— Assignment —
Check each line below for the word "agent" and give the number of lines that have it, nothing more.
[Start of section]
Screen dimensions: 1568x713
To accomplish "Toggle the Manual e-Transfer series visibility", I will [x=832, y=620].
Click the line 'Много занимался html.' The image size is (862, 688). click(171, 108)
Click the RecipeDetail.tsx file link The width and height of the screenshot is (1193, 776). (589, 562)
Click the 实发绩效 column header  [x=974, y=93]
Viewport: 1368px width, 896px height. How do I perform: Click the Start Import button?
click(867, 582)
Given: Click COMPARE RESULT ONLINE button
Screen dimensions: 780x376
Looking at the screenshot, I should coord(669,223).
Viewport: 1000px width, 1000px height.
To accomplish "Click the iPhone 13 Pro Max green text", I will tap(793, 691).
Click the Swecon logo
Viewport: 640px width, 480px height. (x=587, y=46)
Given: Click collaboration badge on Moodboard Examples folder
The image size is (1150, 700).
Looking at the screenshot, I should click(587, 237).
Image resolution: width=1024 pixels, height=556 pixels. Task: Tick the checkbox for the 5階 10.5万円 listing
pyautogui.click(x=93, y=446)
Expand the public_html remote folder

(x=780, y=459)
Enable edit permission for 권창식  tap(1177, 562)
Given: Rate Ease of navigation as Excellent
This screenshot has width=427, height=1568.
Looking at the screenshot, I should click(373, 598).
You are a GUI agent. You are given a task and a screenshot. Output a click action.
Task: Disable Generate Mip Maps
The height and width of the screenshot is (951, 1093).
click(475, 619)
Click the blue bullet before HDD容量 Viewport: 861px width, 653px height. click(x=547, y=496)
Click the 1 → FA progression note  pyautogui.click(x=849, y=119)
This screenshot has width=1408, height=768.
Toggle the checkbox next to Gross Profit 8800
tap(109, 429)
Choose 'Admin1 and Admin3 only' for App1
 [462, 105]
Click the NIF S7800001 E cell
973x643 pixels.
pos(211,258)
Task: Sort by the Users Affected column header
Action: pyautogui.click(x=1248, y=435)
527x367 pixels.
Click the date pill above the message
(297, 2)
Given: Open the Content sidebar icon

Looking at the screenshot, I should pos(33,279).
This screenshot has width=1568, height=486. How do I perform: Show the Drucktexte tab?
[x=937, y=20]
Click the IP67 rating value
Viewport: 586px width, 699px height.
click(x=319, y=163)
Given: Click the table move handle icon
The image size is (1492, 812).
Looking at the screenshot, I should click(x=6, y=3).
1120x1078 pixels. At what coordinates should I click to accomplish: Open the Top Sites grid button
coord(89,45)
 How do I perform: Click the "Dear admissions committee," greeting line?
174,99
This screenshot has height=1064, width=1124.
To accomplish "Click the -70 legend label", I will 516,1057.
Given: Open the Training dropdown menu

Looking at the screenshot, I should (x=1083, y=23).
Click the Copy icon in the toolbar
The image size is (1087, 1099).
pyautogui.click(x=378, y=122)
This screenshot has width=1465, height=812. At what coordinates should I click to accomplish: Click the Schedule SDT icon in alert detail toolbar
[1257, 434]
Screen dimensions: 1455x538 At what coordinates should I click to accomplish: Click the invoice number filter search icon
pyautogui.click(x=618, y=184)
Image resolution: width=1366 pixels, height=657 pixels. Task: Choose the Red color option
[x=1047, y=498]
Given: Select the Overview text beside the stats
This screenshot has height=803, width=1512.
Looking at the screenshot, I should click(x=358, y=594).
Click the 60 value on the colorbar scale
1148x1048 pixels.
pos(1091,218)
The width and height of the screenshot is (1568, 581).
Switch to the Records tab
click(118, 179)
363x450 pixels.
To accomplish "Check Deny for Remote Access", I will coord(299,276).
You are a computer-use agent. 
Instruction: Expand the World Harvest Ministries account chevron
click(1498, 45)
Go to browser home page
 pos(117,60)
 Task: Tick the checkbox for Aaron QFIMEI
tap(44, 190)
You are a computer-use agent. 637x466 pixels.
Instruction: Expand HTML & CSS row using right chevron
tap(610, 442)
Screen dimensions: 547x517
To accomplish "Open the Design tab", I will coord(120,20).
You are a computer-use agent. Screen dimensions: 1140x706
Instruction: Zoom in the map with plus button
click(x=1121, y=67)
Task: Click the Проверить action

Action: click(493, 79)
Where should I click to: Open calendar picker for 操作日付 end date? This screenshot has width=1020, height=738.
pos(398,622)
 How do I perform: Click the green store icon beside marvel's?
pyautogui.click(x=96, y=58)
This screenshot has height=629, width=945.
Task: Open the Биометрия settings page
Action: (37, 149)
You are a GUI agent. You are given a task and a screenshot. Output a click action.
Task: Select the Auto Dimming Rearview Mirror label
[End of section]
— Response to the task —
5